-- Given entries follows --

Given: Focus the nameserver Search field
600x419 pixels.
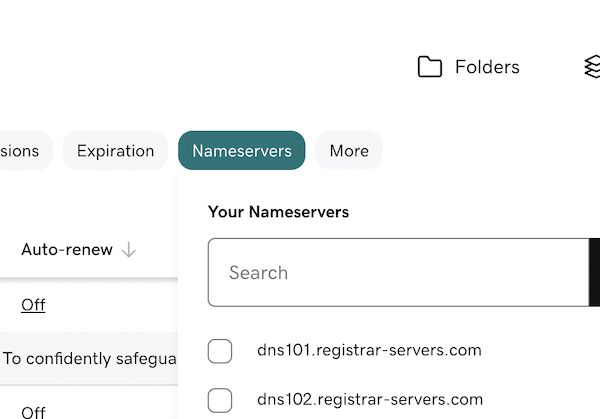Looking at the screenshot, I should (x=397, y=272).
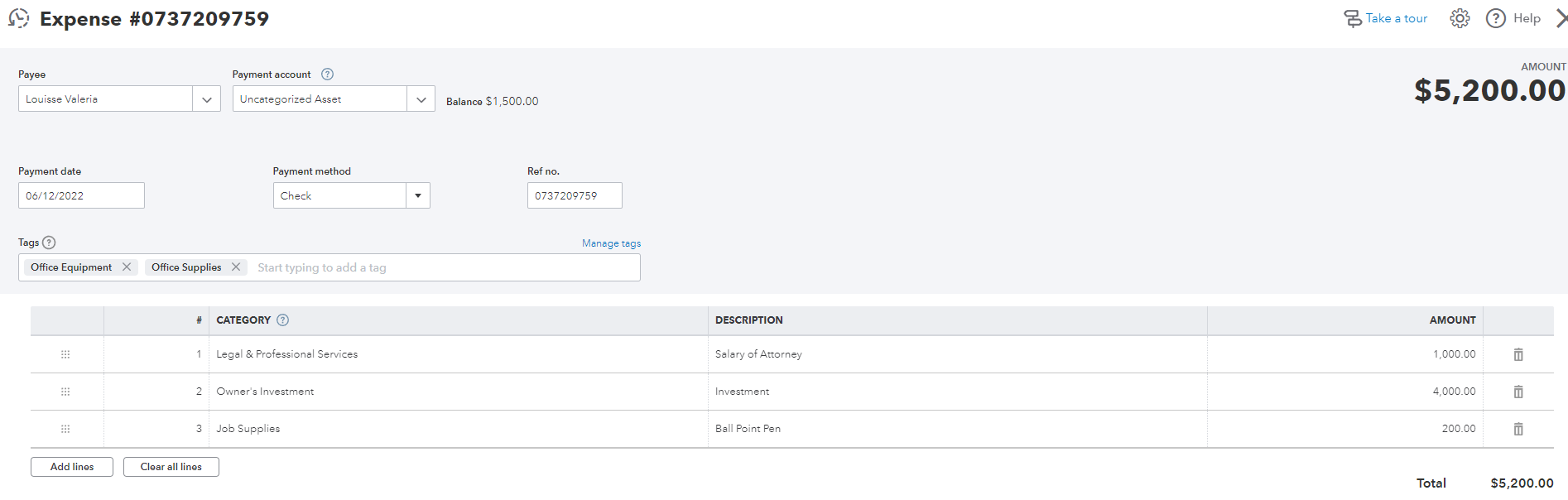Click the Take a tour link
This screenshot has width=1568, height=500.
(1395, 18)
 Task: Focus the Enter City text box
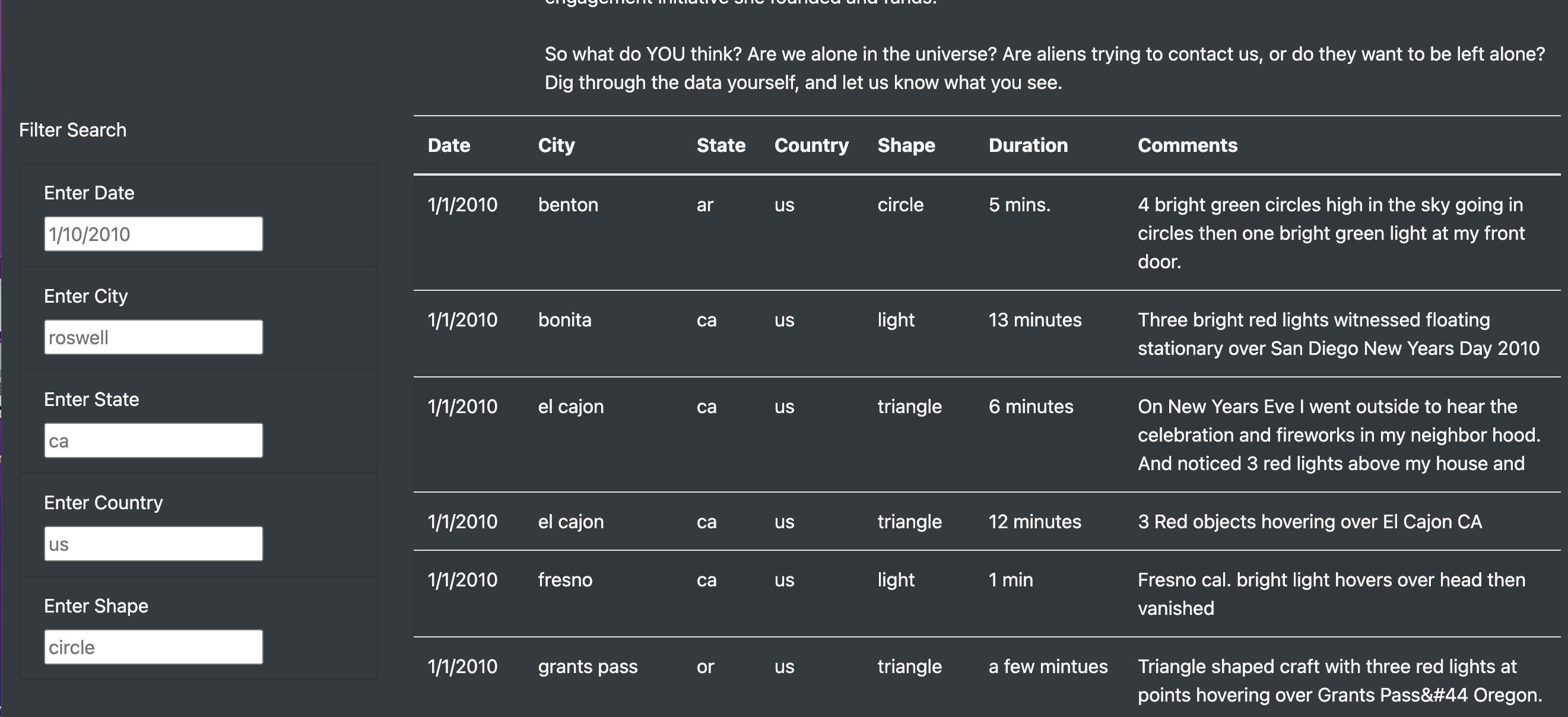tap(153, 337)
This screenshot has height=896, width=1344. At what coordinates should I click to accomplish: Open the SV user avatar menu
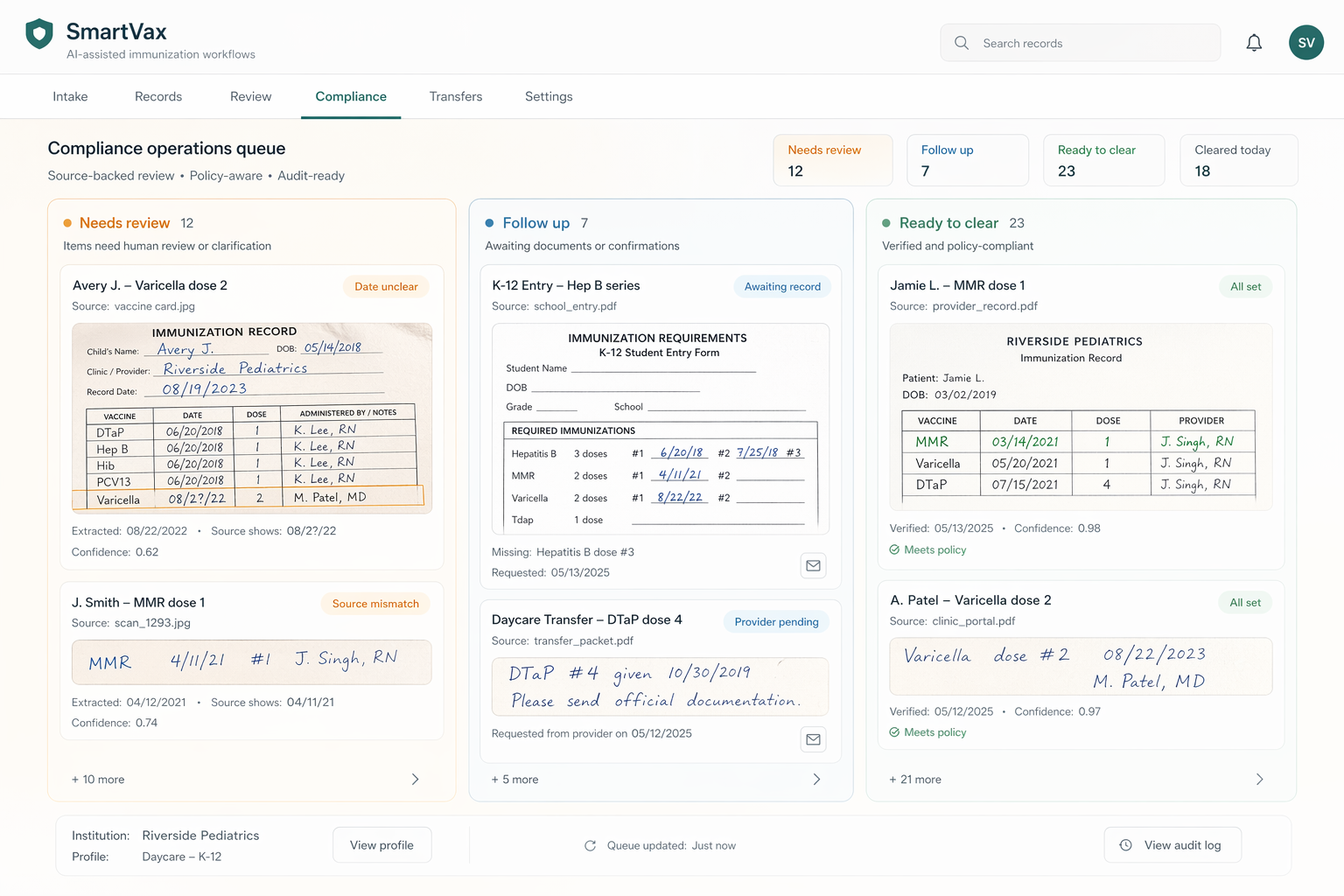tap(1306, 43)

-- Given entries concluded --

* [Exercise instructions]:
Transcribe exactly, and only, the lines from the one with "Task: Focus the Enter City text box" through the final line of the data above. The pictures stay out.

* [Completed exercise]:
 Task: Focus the Enter City text box
tap(153, 337)
This screenshot has height=896, width=1344. At what coordinates should I click to accomplish: Open the SV user avatar menu
tap(1306, 43)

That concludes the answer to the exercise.